What's the most challenging part of a startup?
He took a small pause and replied with, "Managing people", makes sense but he didn't elaborate further than that, which was disappointing.
I quickly moved to the next topic, I eargerly expressed my startup idea, the research I have done and why I think this is a great idea I didn't have much of a buisness plan, after all most startups just need a strong user base, the money flow comes later.
Now any kind of feedback is useful to a person, it can be negative or positive, but what I got was the worst king of feedback. After my pitch, he asked me one question.

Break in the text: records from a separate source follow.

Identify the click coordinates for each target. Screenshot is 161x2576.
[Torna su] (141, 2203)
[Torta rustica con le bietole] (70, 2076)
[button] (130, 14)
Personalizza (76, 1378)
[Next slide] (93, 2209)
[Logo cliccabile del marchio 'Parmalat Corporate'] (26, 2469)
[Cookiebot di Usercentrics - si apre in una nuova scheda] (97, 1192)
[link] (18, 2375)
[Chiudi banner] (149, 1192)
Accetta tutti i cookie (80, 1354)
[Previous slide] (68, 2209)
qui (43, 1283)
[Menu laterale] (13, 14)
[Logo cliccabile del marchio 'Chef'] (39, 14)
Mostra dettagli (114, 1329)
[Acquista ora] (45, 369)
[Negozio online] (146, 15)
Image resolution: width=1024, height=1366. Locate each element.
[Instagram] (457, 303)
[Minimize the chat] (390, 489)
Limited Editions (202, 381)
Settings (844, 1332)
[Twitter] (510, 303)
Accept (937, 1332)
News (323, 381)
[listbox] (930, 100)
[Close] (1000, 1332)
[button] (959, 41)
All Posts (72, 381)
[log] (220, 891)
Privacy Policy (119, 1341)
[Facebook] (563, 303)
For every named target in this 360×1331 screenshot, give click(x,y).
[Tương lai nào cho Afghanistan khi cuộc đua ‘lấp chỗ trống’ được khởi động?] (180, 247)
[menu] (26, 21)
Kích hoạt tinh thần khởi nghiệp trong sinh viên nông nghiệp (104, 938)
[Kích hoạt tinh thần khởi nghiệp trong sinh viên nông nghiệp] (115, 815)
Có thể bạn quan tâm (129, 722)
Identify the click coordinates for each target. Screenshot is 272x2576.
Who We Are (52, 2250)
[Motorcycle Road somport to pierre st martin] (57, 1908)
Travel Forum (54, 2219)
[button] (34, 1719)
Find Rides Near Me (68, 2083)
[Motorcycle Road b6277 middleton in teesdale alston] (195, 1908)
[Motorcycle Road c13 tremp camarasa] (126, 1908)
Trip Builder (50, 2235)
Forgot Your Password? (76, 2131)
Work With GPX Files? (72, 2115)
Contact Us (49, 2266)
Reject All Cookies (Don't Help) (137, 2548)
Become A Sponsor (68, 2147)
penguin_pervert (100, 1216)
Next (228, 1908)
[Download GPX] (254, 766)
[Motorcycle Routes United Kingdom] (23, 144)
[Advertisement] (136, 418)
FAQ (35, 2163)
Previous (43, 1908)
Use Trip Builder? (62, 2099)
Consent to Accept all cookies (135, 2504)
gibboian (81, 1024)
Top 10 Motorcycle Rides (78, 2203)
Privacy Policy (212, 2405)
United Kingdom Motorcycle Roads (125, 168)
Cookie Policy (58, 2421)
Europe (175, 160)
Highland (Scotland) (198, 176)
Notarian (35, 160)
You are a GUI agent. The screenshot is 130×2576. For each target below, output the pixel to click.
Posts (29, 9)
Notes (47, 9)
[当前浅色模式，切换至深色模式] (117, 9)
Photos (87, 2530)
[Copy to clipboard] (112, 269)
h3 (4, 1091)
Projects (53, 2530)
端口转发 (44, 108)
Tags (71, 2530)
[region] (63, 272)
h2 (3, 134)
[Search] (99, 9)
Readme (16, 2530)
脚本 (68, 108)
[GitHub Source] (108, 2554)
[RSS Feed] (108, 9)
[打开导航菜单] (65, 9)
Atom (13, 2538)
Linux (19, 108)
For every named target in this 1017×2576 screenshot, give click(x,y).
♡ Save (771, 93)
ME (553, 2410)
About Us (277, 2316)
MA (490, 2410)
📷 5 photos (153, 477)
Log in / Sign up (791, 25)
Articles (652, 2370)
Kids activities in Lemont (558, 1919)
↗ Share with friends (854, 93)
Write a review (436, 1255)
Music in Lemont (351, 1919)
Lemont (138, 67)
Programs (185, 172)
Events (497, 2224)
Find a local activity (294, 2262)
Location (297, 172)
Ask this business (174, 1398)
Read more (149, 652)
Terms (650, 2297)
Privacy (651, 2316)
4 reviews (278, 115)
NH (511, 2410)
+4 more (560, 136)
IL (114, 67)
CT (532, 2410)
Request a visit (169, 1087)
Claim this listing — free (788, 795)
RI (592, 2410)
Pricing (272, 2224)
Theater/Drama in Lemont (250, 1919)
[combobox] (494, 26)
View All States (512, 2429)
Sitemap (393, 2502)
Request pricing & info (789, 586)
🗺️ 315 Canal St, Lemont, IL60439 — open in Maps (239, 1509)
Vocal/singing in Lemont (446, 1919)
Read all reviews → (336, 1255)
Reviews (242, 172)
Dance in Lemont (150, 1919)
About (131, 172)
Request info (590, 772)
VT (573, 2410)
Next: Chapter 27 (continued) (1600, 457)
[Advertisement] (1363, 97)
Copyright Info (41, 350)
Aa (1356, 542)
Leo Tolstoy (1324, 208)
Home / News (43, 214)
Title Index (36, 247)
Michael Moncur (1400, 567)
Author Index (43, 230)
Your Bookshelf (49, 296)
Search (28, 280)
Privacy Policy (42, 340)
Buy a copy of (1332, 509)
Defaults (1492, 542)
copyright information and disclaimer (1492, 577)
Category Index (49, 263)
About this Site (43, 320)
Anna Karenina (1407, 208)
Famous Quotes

How are you going to make money?
I didn't have an acceptable answer of course, advertising and monthly subscriptions? Then he just paused, looked at me with this blank look on his face, he said nothing and then changed topics. I didn't know how to translate that, should I just give up now? Of course this wasn't a a winner in his eyes, but how is this any worse than what he's part of now? At least I'm technical.
Terrible feedback, I got nothing from that and soon after he had a meeting to attend, so we parted. Oh, just before leaving, he reminded me to do my part and help in anyway I can on the project. It was like he had no shame to tell me exactly what he wanted from me. Of course this angered me and felt like I didn't matter to him.
The later that day I got a call from the founder, two documents had to be signed-- a non-disclosure and something else-- before the code could even be shown to me.
That was the final straw, I'm not signing anything to have to privilege of working for free at this startup. The founder's friend wasn't willing to spend a couple minutes giving any sort of advice, and still had the audacity to push me to work on the weekends, so why should I help you in anyway?
Thanks for the opportunity but no thanks. The founder was surprised in my change of mind and wanted an explanation. I said something along the lines of I don't have the time, but it didn't matter to me I wanted to end the conversation as soon as possible.
That was that.
The moral of this story is not always get paid for your time, it is do not waste your time helping people who do not deserve it. Appriciation and thank you go a long way. A lot of people ask for help but make no effert to return the favor.
Years later, I was curious to see how this startup was doing, maybe it got big and I made a mistake, so I took a quick look online. The founder was on to a new idea-- not surprising --with a new site, with new t-shirts and all. Looks like I saved myself some headache.